Nimona is the new webcomic of plucky young illustrator Noelle Stevenson, who was propelled to internet fame via The Broship of the Ring (her take on the epic with skinny jeans instead of leggings) and various other fanart offerings. Now she's focusing on her own work, which can be a tricky and frustrating move for an artist beloved for a particular expected output. I'm really enjoying "Nimona," but since I'm an English major who can't just enjoy simple things (not even veeps with sandwiches), let me dissect it!
The story follows supervillain Ballister Blackheart, who finds overly enthusiastic and pugnacious shapeshifter Nimona foisted upon him as sidekick - even though he'd rather not have help battling longtime archenemy Ambrosius Goldenloin. At first I thought the comic was just Dr. Horrible and Captain Hammer (or Kate Beaton's nemeses) with a Mary Sue - and it kind of is, but as the story continues its own charms are on display. For starters, Nimona is stocky and butch, and it's great to see variety like that with female characters, especially in comics and geek culture in general (group side-eye, everyone). I also like how Stevenson plunges into her world of science, magic, high-rises, and medieval sword-fighting with confidence and zero explanations.
I'm sure once Nimona reappears (at the moment Nimona seems to be dead, but I'm guessing not really, since the comic is called "Nimona") we'll see more of her developing partnership with Blackheart, but for now the main interaction has been between Blackheart and Goldenloin. The essential superhero/archnemesis relationship has been analyzed by self-reflective comics, parodied by multiple Adult Swim shows and the like, and slashed to death by fangirls. And the relationship here, between Captain Hammerish bimbo Goldenloin and Dr.
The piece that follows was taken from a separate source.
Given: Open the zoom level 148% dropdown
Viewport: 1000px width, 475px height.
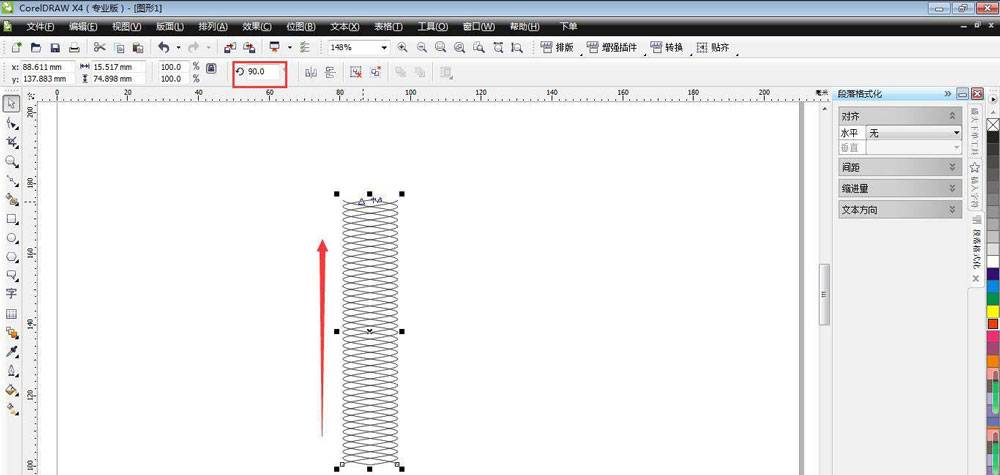Looking at the screenshot, I should [384, 48].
Horribleish beta-male Blackheart, is pretty fanservicey. Stevenson wears her love for Blackheart, and all her characters really, on her sleeve. But she has left room for interesting developments and plenty of humor.
Anyways, it's a fun comic, and also beautiful. Stevenson's figures are expressive and lovingly rendered, and the muted color palette gives the comic a storybook feel. It's a treat every Tuesday and Thursday, and still new enough to be catch-upable.